The “some good some bad” response is reflective of the entire novel, and this is part of its beauty really : we are constantly being thrown with ups and downs, just like Martha. Patrick was a saint, but also frustratingly passive. Ingrid was the constantly pregnant earth mother, but claimed to hate motherhood. Martha states vehemently that she does not want children, but admits at the end that being a mother was all she wanted. Was Martha charismatic and brilliant ( as the family hint) or just a bit mean and self- centred?
There was some very clever humour, perhaps more dry wit than laugh out loud. Mason is a talented writer and some of the little vignettes of character and place were very funny and beautifully written.
Cynics amongst us will point out that wealth and privilege cocoon Martha – she seems to flow through life without really needing to hold down a job, living rent free in Paris and well supported by Patrick in the Executive Home. In detailed discussion, some of the minor characters earn more respect : fussy Winsome is actually the bedrock of the family to the detriment of her own career; and Martha’s father is a constant protector throughout her life. We are obscured in this viewpoint whilst reading, by seeing everything through Martha’s eyes.
The part that seemed to irritate most was the ending, a far too convenient wrapping up of story lines : the journal episode – allegedly knocked out in short order by Martha, and then accidentally stumbled upon by Patrick.
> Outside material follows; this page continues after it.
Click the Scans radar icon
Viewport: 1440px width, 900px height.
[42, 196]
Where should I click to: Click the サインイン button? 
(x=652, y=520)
The mother - who miraculously stopped drinking “because nobody had ever asked her before” and became the confidante of the daughter who hated her up to that point.
We can hope that Martha is on the road to redemption and happiness, but our sceptical realities are doubting her. We wanted a little more realistic transition, to be able to believe her. We also wanted to know more from Patrick’s viewpoint! He has his own issues and complexities but these were buried in his need to look after Martha. All in all a more complex story than first perceived, which I guess is often the reality of mental illness.